The University of Lethbridge gave raises to 563 employees last year which totaled $1.37M.

Since 2016, nearly $9.5M in pay hikes has been awarded to faculty members at the U of L.

‘ROOM FOR SAVINGS’

At the University of Calgary, more than $10.5M spread out among 4,352 staff members who saw their salaries bumped up in 2020 alone.

“Clearly there is room for savings and the government is right to be pushing universities and colleges across the province to save some money,” said Terrazzano.

“The government should also be pushing the employees at universities and colleges to share in the burden and take a pay cut.”

The University of Calgary is proposing to jack up tuition for certain programs by as much as 32 per cent.

COLLECTIVE BARGAINING

At the University of Lethbridge, tuition increases aren’t expected to be quite as dramatic, hovering around the seven per cent mark in the coming year.

But, U of L officials said easing the financial burden on students isn’t as simple as handing down pay cuts to staff.

“Any increase in pay union employees may have received has been done so through collective bargaining. The U of L Board of Governors is currently bargaining with the University of Lethbridge Faculty Association (ULFA) and the Alberta Union of Provincial Employees (AUPE) on new agreements,” said the University of Lethbridge in a statement.

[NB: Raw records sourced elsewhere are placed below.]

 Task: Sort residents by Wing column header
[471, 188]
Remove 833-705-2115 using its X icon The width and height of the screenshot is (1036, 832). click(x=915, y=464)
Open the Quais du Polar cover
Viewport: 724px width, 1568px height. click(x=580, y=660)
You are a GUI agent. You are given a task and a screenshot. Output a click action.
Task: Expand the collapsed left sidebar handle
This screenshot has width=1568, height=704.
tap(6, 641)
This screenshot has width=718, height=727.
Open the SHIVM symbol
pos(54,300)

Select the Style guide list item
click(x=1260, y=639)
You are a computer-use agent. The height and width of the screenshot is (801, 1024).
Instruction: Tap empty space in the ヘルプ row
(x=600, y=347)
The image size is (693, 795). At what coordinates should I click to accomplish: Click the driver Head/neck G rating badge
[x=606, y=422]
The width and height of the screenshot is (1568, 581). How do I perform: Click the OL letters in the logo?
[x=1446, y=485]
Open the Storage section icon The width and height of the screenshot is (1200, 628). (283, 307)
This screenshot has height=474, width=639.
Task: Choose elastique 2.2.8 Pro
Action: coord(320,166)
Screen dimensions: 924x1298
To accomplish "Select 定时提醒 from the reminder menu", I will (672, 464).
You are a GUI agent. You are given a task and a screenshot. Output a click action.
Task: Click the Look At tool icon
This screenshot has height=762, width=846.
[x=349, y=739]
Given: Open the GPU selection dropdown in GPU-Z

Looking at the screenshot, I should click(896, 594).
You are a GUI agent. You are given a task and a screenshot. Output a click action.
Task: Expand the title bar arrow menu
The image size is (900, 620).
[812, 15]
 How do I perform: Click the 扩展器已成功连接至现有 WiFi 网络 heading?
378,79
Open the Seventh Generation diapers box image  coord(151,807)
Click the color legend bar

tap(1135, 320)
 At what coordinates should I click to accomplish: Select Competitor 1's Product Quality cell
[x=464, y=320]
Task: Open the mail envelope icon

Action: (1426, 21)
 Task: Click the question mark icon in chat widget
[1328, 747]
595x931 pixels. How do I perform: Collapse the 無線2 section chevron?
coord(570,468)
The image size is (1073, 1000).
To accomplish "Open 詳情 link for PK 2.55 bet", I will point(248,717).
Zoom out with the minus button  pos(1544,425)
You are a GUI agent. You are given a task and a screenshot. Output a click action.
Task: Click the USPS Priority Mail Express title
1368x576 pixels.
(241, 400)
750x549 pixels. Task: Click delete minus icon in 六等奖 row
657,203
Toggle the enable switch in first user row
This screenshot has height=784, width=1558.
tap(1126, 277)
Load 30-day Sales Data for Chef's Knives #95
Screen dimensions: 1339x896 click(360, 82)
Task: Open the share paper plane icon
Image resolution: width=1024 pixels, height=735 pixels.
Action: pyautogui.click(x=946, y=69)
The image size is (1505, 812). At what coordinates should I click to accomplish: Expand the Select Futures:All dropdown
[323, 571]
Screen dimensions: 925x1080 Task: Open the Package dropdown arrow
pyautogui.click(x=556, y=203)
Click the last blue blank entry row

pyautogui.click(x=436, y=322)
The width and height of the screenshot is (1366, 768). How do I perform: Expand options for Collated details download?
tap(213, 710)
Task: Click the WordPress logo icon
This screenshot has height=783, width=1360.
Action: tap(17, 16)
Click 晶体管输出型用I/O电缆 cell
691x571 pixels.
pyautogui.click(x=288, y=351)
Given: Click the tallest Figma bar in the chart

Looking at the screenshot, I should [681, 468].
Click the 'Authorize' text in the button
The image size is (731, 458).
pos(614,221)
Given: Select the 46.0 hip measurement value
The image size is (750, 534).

“The board negotiating team’s goal is to arrive at an agreement that reflects the fiscal realities of the province and allows the U of L to be financially sustainable for the future.”

Non-bargaining employees on the U of L campus make up 24 per cent of the university’s total staff and none have received a raise since 2016.

The University of Lethbridge Students’ Union (ULSU) highlighted the difficulty in addressing the finical pinch without sacrificing the quality of students’ education.

“To cut salaries would be to minimalize what students are actually experiencing. The budget cuts we’re facing, the fact that we’ve seen a reduction of over 15 per cent of our overall budget in three years, that has to sadly be made up somewhere,” said ULSU V.P. External Ryan Lindblad.

“The reality is most of that gets put on students in the form of tuition increases. I don’t think it’s necessarily possible to share the burden equally and that’s why the student voice needs to be paramount.”

MORE EQUITABLE SYSTEM

Lindblad said what he wants to see is tuition rates tied to the Consumer Price Index (CPI) to allow for a more equitable system.

He said the responsibility falls on the provincial government to address the issues and not the university.

“I don’t agree with the connotation that the upper administration is trying to wring every last penny for their own pockets. I think some of that could be a little bit misleading to the budgetary reality that the university actually faces.”

The University of Alberta handed out more than $11.7M in raises for 2020 which was the most given out province-wide.

In total, more than $29.2M in salary hikes was awarded to post-secondary employees last year across all of Alberta.